La formation que nous voulons
- recrutement de fonctionnaire stagiaire après la licence ;
- deux années de formation (disciplinaire, didactique, de connaissance du terrain, de pratique pédagogique) délivrée par les IUFM intégrés aux universités ;
- à l'issue de cette formation, délivrance du master et titularisation ;
- accompagnement renforcé à l'entrée dans le métier durant les premières années ;
- amélioration des conditions d'entrée dans la carrière (affectation, rémunération, temps de service, etc.).
La réforme qui nous menace
Le gouvernement a choisi de supprimer l'année de fonctionnaire stagiaire en formation. Pour mener sa politique de réduction de l'emploi public, il choisit une formation sous statut étudiant. Il la justifie par des recrutements à l'issue de la deuxième année de master. Il fait le pire des choix en plaçant l'admissibilité en milieu de M2.

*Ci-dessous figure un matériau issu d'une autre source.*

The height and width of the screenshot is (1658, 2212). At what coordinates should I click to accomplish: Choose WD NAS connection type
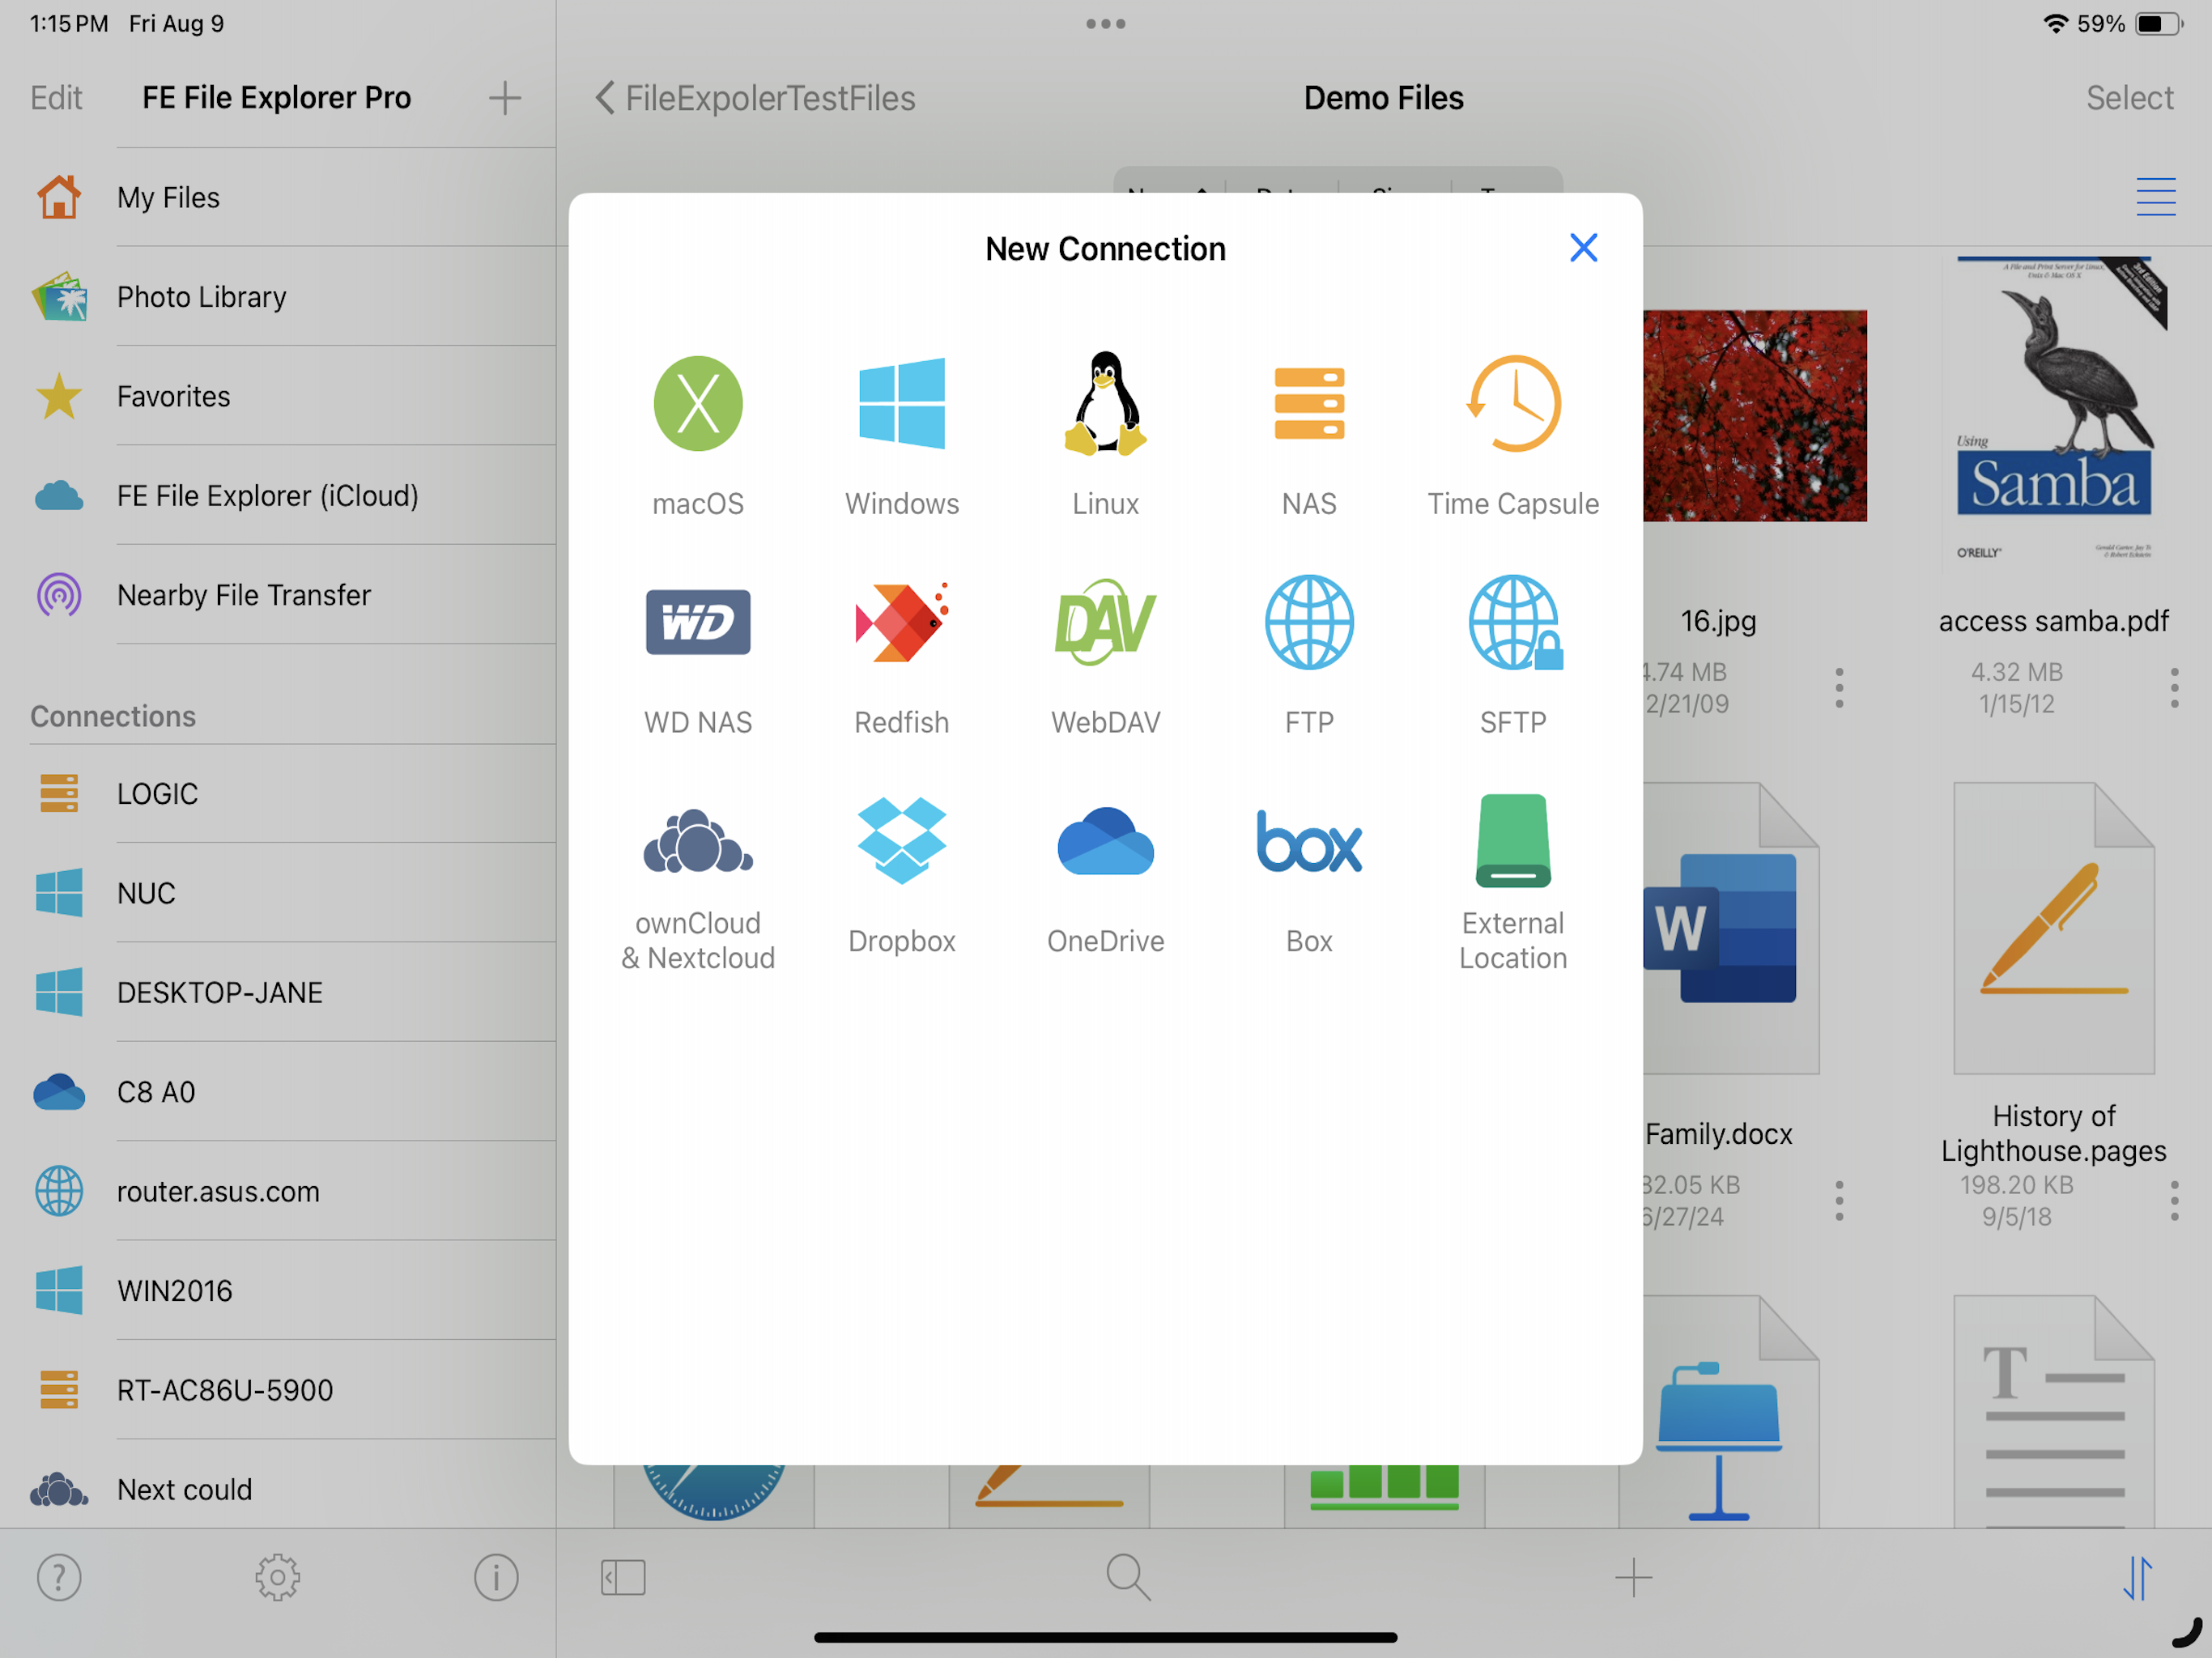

Ces choix ont pour conséquences :
- d'aggraver encore la sélection sociale des futurs enseignants ;
- de supprimer les dimensions pédagogique et professionnelle de la formation, particulièrement pour le second degré ;
- d'entraîner à terme la disparition des IUFM ;
- d'envoyer dans les classes des débutants très peu et très mal préparés aux réalités de l'exercice du métier.
Non au mépris des personnels !
Cette réforme se construit sur la négation de l'expertise accumulée par les personnels des IUFM.
Exigeons :
• le maintien d'équipes pluri-catégorielles de formateurs ;
• une information claire, rapide et précise sur les conditions d'emploi de tous les personnels IUFM (BIATOS, ITRF, enseignants,..), à la rentrée 2010 ;
• le maintien d'une offre de formation équitablement répartie sur l'ensemble du territoire.
Toute évolution des conditions d'emploi dans les IUFM doit respecter les compétences des personnels et faire l'objet d'une véritable négociation.
Le 15 décembre, Mobilisons - nous pour :
- le retrait des décrets adoptés au CTPM du 28 mai ;
- une admissibilité organisée dès la fin du M1 pour tous les concours ;
- un nombre d'admissibles calibré au plus près du nombre d'admis :
- pour générer le moins possible d'échec ;
- pour rendre possible des réorientations d'étudiants suffisamment tôt ;
- pour permettre la mise en place de véritables masters de formation professionnelle aux métiers de l'éducation ;
- des aides financières aux étudiants importantes, pérennes et délivrées d'abord sur critères sociaux.